Humor works, but only if you're actually funny. Humor in profiles increases perceived attractiveness and reads as a signal of intelligence (McGee & Shevlin, 2009). Producing humor matters more than claiming to appreciate it (Bressler & Balshine, 2006). Failed humor is worse than no humor.
The market is unequal. Bruch & Newman (2018), published in Science Advances, analyzed 200,000 users and found that desirability follows a power law. Most people pursue partners roughly 25% more desirable than themselves. The top profiles receive wildly disproportionate attention. This is why the skill focuses on differentiation and filtering rather than broad appeal — you're not trying to be liked by everyone.
29 cited studies, platform data from Hinge and OkCupid, plus foundational work on signaling theory and self-disclosure. Every claim tagged with its evidence tier. Full citations in references/research-findings.md.
Best option for most people. Once installed, Claude keeps the skill loaded across every conversation — you can come back tomorrow, next week, or after a bad date without re-uploading anything.
Step 1: Download the files
- Click the green Code button at the top of this page
- Click Local
- Click Download ZIP
- Find the ZIP in your Downloads folder and unzip it (double-click on Mac, right-click → Extract on Windows)
- You now have a folder called
hinge-profile-optimizer-main
Step 2: Add to Claude Desktop
- Open Claude Desktop (the app, not the browser)

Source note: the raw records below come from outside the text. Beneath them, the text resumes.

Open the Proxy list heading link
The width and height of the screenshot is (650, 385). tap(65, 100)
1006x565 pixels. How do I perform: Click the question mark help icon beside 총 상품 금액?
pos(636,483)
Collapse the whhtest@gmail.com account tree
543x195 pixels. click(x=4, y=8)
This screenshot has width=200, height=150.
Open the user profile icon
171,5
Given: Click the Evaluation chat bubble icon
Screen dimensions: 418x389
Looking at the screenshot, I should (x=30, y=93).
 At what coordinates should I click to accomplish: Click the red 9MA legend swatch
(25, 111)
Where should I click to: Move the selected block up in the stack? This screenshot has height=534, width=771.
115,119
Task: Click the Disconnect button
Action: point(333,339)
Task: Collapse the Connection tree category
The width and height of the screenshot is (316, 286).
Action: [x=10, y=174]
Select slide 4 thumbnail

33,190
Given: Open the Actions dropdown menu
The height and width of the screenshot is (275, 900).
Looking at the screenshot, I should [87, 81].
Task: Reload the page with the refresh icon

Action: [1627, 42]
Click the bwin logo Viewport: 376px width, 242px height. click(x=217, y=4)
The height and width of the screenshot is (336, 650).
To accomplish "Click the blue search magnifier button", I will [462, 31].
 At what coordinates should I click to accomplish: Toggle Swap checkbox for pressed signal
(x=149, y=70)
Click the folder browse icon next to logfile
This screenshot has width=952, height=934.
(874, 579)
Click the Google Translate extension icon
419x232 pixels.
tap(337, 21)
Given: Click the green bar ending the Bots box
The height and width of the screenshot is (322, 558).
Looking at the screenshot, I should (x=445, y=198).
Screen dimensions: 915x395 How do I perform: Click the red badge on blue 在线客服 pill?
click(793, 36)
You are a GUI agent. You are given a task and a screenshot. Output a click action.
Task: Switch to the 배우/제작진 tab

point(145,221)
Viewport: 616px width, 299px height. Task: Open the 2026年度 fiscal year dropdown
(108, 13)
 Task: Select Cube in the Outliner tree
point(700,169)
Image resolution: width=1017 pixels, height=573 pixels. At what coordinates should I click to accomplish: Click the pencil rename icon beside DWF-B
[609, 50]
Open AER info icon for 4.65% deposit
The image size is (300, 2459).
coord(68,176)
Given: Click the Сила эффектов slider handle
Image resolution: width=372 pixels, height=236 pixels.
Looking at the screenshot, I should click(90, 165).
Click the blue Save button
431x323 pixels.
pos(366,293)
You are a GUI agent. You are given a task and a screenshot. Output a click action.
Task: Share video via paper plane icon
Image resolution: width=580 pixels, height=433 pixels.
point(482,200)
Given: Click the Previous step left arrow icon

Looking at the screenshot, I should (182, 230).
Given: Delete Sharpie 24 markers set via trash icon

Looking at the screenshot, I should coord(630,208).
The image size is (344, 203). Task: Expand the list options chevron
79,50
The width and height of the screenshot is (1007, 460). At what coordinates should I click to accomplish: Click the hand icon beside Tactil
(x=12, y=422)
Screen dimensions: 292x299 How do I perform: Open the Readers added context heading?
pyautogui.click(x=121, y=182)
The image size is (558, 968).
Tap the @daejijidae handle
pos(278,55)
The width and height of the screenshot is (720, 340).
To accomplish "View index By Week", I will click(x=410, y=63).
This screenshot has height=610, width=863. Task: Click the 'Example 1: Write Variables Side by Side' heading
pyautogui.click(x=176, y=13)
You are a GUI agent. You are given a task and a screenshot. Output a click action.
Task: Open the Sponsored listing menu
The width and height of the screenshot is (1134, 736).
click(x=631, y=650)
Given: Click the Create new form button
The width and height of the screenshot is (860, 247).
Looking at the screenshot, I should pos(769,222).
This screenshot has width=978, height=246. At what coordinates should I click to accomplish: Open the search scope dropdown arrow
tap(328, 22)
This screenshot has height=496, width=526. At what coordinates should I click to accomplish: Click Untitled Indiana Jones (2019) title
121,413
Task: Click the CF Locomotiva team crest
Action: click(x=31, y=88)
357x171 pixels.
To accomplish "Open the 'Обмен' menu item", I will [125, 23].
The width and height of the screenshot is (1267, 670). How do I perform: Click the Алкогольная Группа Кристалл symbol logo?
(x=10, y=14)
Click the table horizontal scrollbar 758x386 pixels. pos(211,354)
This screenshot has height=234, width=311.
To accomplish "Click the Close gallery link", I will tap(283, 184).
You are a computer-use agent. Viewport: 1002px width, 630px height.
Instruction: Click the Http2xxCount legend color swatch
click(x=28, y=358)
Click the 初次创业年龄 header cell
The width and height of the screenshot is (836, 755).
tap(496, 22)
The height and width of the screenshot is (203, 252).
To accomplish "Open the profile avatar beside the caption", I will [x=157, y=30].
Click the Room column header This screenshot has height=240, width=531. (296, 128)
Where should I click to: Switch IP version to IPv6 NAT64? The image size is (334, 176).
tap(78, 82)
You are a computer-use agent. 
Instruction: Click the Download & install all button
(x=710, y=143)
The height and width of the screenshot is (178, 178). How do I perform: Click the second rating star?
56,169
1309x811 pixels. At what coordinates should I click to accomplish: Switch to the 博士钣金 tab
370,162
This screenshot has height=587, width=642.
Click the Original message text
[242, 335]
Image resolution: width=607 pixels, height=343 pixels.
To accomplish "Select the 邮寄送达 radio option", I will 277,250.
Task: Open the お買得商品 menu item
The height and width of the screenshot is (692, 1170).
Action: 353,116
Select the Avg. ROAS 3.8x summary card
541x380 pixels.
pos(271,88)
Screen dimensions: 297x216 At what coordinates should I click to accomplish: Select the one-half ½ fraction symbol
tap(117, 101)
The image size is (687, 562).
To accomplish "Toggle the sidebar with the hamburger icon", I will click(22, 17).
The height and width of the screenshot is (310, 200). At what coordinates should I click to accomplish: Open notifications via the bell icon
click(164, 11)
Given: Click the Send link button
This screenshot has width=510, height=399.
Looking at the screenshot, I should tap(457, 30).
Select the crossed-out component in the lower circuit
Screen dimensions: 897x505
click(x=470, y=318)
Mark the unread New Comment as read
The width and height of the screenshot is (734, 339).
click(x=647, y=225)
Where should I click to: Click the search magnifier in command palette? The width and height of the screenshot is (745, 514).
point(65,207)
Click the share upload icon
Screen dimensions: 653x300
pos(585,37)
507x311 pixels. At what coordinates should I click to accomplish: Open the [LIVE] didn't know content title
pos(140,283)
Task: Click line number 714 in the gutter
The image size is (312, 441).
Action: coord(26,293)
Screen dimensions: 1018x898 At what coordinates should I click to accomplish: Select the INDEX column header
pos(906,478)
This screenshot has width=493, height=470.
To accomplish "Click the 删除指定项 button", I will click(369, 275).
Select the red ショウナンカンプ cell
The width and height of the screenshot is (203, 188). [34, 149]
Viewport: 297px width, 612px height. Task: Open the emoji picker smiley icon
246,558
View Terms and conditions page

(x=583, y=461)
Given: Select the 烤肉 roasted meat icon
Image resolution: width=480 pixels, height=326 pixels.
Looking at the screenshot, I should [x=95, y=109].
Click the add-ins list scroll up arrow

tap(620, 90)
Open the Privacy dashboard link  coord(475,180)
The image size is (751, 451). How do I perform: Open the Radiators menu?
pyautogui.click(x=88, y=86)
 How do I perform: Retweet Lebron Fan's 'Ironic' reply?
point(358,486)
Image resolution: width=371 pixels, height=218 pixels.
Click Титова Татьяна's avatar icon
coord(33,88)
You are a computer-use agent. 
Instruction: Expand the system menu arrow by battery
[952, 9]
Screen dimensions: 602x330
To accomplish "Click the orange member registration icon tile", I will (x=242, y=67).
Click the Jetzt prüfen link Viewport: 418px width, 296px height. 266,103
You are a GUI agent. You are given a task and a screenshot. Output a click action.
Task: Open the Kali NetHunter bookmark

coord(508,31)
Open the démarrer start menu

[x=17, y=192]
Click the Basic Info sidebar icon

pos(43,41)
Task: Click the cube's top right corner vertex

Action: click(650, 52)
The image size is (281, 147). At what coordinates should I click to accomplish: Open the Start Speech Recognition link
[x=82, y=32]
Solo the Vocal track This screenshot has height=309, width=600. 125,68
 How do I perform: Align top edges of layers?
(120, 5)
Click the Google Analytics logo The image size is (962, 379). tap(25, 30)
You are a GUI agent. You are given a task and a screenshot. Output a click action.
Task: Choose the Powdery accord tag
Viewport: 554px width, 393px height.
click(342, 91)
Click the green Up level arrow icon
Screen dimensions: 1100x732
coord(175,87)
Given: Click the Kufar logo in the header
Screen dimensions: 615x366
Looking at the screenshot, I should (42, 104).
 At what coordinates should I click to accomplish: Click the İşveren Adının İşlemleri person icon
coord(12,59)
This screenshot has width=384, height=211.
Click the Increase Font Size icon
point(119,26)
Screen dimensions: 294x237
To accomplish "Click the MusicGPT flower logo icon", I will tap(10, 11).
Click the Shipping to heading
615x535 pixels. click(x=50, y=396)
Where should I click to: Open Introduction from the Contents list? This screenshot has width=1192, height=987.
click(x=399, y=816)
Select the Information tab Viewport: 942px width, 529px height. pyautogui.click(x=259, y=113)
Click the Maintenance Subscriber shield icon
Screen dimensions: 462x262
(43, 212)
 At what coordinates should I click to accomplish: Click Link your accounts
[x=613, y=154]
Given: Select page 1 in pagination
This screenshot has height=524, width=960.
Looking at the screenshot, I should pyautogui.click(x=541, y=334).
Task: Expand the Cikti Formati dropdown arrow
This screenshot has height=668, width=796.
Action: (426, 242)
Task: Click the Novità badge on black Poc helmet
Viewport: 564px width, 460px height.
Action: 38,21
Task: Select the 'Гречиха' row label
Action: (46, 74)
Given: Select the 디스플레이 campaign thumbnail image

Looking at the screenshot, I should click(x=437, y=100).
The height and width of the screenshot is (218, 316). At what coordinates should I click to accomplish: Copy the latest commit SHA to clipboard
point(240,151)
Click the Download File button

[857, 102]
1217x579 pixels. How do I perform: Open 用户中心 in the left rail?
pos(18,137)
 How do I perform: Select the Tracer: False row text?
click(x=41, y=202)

- Click the ⚙️ Settings icon (bottom left)
- Click Projects in the sidebar
- Click + Create Project and name it something like "Hinge Profile Help"
- Once inside your project, look for Project Knowledge or the 📎 Add Content button
- Add these files from the folder you downloaded:
SKILL.md(the main skill — add this first)- Everything inside the
references/folder (7 files)
Step 3: Start chatting
Just say: "Help me optimize my Hinge profile"
Claude now has the full process and will guide you through it.
This skill is listed on SkillsMP. One-click install if you're already on the platform.
Don't have Claude Desktop? You can do this directly at claude.ai.
- Download the files using the Code → Local → Download ZIP button above
- Start a new chat at claude.ai
- Click the 📎 attachment icon and upload
SKILL.mdplus the files from thereferences/folder - Tell Claude you want to optimize your Hinge profile
Note: You'll need to re-upload the files each time you start a new conversation. Desktop (Option 1) is better if you want to come back to this over multiple sessions.
If you're already using Claude Code, you know what to do.
You're not making someone more appealing. You're making them visible.
The interesting stuff is already there. A 92-year-old great uncle who's a pub quiz champion. An irrational hatred of a specific celebrity. A hate-watch ritual every Saturday morning. The exhibition catalogue they're prouder of than anything else they've made.
These details get lost in "love to laugh" and "partner in crime."
This process pulls them out.
There's someone for everyone. They just can't find each other when every profile says the same thing.
This skill helps people show who they actually are to the people who'd appreciate that person.